About this exercise:
Where an entry holds an image, leave the image out; otherwise reproduce the entry exactly.

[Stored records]
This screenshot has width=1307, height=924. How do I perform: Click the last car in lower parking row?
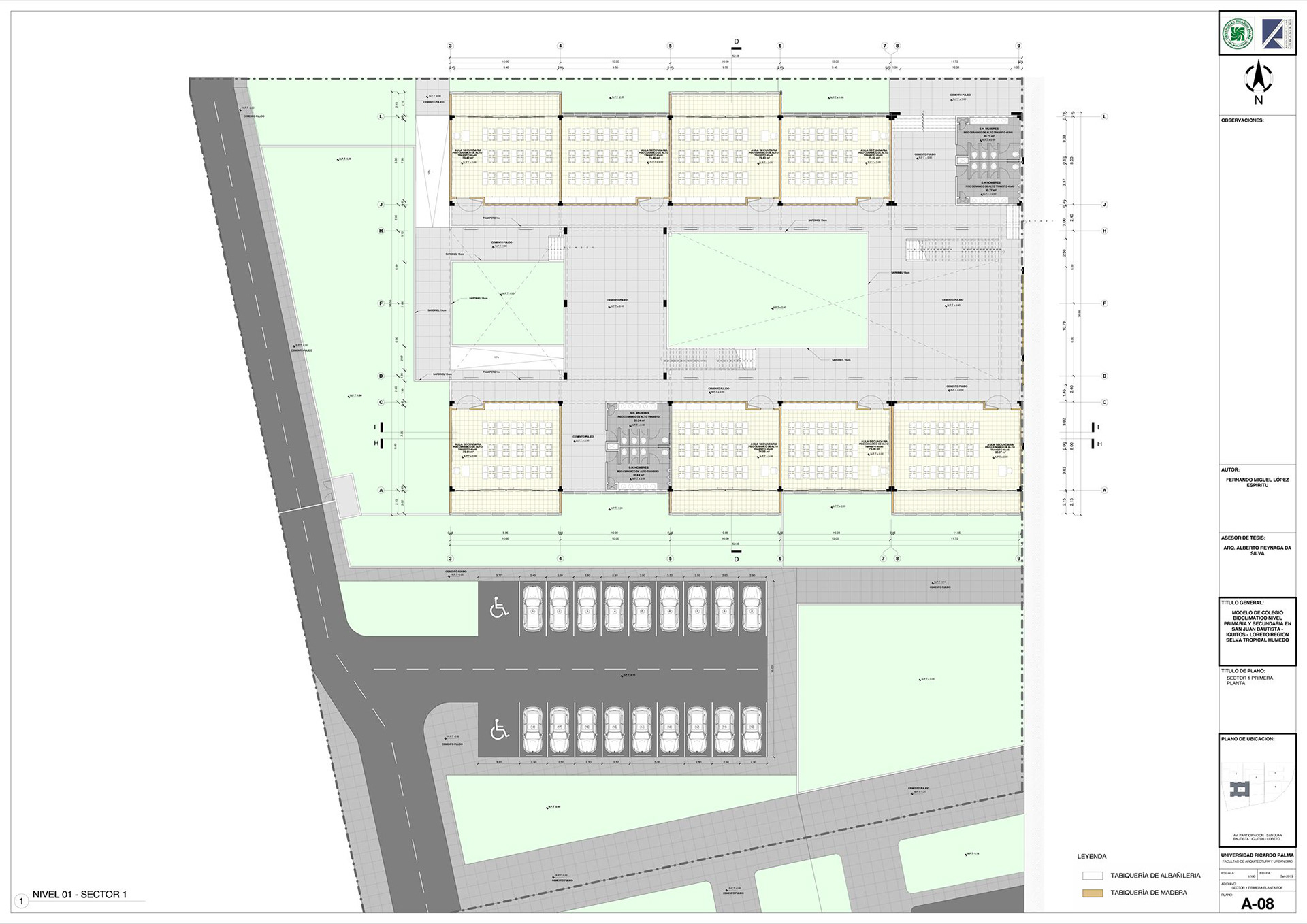751,729
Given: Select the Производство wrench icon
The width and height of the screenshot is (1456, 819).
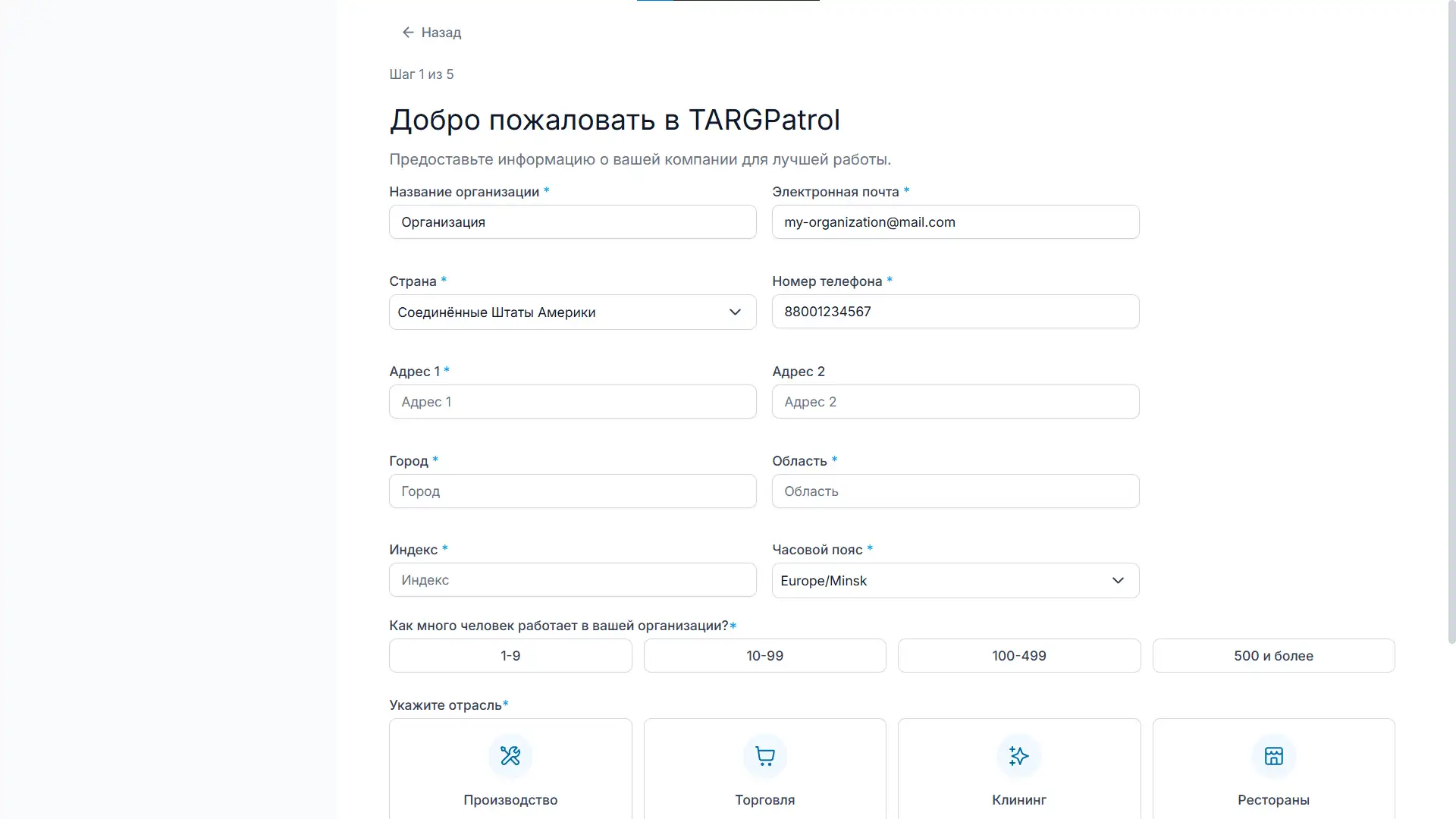Looking at the screenshot, I should coord(510,756).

Answer space:
This screenshot has width=1307, height=924. How do I perform: Click the last car in lower parking row?
751,729
Given: Select the Производство wrench icon
The width and height of the screenshot is (1456, 819).
Looking at the screenshot, I should coord(510,756).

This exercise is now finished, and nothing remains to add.